Recently I was out in mid-western Canada working with a Discipleship School. God did some awesome things one evening with the students and leaders during a worship time.

We had an awesome worship and ministry time with a good number of the students experiencing a touch of God in a deeper way – praying for each other, confessing their sins and fears, etc.

One girl was looking completely lost and discouraged. I went and asked her how she was doing. She said, “I’m okay.” I shook my head and said, “No, you’re not!” and she welled up with tears.

The Lord gave me a bit of insight and three words that described her condition – fear, confusion and guilt. She broke down crying, saying that she didn’t know how to hear God or feel him and that he just never seemed real to her at all.

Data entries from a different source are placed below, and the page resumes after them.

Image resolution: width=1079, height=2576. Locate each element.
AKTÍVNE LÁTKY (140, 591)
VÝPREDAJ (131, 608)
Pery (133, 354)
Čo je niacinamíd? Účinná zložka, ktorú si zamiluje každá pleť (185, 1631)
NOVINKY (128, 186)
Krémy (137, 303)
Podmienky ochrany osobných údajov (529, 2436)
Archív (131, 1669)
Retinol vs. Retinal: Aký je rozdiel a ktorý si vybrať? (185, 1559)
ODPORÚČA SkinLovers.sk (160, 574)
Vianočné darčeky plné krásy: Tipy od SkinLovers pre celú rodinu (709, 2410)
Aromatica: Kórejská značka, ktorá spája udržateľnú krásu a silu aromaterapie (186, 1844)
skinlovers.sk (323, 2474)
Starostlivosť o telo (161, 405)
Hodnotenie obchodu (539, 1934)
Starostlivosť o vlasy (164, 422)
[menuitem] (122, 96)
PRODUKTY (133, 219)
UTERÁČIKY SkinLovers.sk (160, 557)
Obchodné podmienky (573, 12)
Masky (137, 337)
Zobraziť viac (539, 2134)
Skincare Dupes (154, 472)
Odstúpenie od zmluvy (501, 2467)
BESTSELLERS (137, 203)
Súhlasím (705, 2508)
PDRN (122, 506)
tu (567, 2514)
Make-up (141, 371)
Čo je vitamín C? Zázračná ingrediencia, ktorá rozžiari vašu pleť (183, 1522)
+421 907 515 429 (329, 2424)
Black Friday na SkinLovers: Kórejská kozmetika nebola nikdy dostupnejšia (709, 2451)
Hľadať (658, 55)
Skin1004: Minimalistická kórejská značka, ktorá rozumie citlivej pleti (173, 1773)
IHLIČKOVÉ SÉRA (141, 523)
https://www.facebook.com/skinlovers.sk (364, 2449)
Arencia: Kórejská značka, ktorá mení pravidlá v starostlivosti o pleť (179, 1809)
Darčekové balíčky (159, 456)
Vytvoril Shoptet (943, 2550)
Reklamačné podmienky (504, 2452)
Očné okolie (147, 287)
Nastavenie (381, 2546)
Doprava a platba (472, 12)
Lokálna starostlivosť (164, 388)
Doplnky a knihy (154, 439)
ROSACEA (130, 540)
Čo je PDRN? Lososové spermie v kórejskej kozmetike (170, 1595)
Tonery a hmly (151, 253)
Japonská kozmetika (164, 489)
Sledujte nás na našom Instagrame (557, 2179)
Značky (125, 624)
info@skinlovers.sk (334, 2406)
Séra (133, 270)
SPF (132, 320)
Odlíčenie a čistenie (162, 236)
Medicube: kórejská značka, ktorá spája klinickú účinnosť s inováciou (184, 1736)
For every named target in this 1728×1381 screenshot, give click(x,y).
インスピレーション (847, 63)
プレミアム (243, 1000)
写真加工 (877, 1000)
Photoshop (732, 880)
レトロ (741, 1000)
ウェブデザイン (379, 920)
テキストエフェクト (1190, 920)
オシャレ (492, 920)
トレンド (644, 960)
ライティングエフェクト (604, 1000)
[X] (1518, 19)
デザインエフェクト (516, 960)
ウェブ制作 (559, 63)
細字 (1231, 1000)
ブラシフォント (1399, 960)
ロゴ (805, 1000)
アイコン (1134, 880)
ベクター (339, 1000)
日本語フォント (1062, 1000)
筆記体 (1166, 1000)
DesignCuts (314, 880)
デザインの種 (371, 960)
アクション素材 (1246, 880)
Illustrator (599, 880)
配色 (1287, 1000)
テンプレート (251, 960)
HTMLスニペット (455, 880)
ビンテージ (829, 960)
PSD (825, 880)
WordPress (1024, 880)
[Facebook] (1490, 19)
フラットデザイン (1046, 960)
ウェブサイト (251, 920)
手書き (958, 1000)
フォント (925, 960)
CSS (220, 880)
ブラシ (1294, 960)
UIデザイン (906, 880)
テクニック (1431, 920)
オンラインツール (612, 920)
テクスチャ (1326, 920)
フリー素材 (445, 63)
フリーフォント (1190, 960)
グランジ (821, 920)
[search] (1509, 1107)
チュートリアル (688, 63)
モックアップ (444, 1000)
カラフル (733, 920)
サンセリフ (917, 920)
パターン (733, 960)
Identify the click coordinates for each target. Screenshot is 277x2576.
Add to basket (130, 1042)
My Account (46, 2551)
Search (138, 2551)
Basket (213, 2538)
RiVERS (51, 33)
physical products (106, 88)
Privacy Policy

She also said that she was dealing with some personal issues that she just wasn’t yet ready to talk to anyone about, but she really wanted to hear from God on it. I prayed with her and told her that sometimes we limit God’s communication with us because we expect God to speak to us the same way he speaks to others. But sometimes God speaks to us through events and occurrences that might seem coincidental at first, when often it is God wanting to communicate with us and encourage us with his presence.

The following morning she went out for a run at 6:30 a.m. A deer fawn had run out onto the road, stopped, looked at her and then bounded off into the woods. She didn’t think much about it initially but as she ran past the spot where the deer had stopped, she remembered our conversation the evening before. She stopped running and looked back to where the deer had entered the woods – hoping to perhaps get another look at it – perhaps to understand something of what God might be wanting to communicate to her through this incident. What she saw, at the side of the road where the deer had crossed, was a large sign made up of stones forming the word FREEDOM in bold letters. She broke down weeping, knowing that God had spoken to her through the deer and the sign – indicating that there was freedom that God wanted to bring to her. Later on, in Guatemala, I had the privilege of baptising her as she gave testimony to the reality of the Living Christ who speaks and leads today.